Start of INPUT MATERIAL

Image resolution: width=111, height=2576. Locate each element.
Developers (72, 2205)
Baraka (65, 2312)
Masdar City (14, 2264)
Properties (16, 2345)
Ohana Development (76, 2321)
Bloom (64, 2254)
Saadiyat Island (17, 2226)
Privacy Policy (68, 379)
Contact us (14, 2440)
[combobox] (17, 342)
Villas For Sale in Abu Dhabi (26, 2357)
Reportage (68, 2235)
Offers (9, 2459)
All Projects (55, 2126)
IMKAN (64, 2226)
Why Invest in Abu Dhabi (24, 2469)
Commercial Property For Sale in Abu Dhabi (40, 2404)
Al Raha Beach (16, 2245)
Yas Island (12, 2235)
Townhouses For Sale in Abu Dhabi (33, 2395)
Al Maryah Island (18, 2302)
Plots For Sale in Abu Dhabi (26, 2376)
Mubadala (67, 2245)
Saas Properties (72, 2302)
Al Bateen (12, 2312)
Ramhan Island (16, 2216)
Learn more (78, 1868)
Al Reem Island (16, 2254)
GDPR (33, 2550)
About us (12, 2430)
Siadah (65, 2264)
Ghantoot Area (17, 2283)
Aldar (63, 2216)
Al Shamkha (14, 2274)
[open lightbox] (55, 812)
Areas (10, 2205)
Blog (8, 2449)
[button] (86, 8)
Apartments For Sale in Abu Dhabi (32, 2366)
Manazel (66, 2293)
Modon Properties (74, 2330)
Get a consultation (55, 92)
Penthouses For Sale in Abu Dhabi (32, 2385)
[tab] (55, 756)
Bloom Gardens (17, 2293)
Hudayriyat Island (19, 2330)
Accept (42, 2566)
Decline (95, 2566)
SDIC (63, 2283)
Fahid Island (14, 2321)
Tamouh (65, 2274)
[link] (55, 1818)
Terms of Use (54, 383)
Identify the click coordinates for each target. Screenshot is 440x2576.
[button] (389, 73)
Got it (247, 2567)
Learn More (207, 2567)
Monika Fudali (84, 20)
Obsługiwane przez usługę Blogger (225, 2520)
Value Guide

End of INPUT MATERIAL

Write the entries out once more, exactly as they were given.

● RESPONSE AREA:
Image resolution: width=111, height=2576. Locate each element.
Developers (72, 2205)
Baraka (65, 2312)
Masdar City (14, 2264)
Properties (16, 2345)
Ohana Development (76, 2321)
Bloom (64, 2254)
Saadiyat Island (17, 2226)
Privacy Policy (68, 379)
Contact us (14, 2440)
[combobox] (17, 342)
Villas For Sale in Abu Dhabi (26, 2357)
Reportage (68, 2235)
Offers (9, 2459)
All Projects (55, 2126)
IMKAN (64, 2226)
Why Invest in Abu Dhabi (24, 2469)
Commercial Property For Sale in Abu Dhabi (40, 2404)
Al Raha Beach (16, 2245)
Yas Island (12, 2235)
Townhouses For Sale in Abu Dhabi (33, 2395)
Al Maryah Island (18, 2302)
Plots For Sale in Abu Dhabi (26, 2376)
Mubadala (67, 2245)
Saas Properties (72, 2302)
Al Bateen (12, 2312)
Ramhan Island (16, 2216)
Learn more (78, 1868)
Al Reem Island (16, 2254)
GDPR (33, 2550)
About us (12, 2430)
Siadah (65, 2264)
Ghantoot Area (17, 2283)
Aldar (63, 2216)
Al Shamkha (14, 2274)
[open lightbox] (55, 812)
Areas (10, 2205)
Blog (8, 2449)
[button] (86, 8)
Apartments For Sale in Abu Dhabi (32, 2366)
Manazel (66, 2293)
Modon Properties (74, 2330)
Get a consultation (55, 92)
Penthouses For Sale in Abu Dhabi (32, 2385)
[tab] (55, 756)
Bloom Gardens (17, 2293)
Hudayriyat Island (19, 2330)
Accept (42, 2566)
Decline (95, 2566)
SDIC (63, 2283)
Fahid Island (14, 2321)
Tamouh (65, 2274)
[link] (55, 1818)
Terms of Use (54, 383)
Identify the click coordinates for each target. Screenshot is 440x2576.
[button] (389, 73)
Got it (247, 2567)
Learn More (207, 2567)
Monika Fudali (84, 20)
Obsługiwane przez usługę Blogger (225, 2520)
Value Guide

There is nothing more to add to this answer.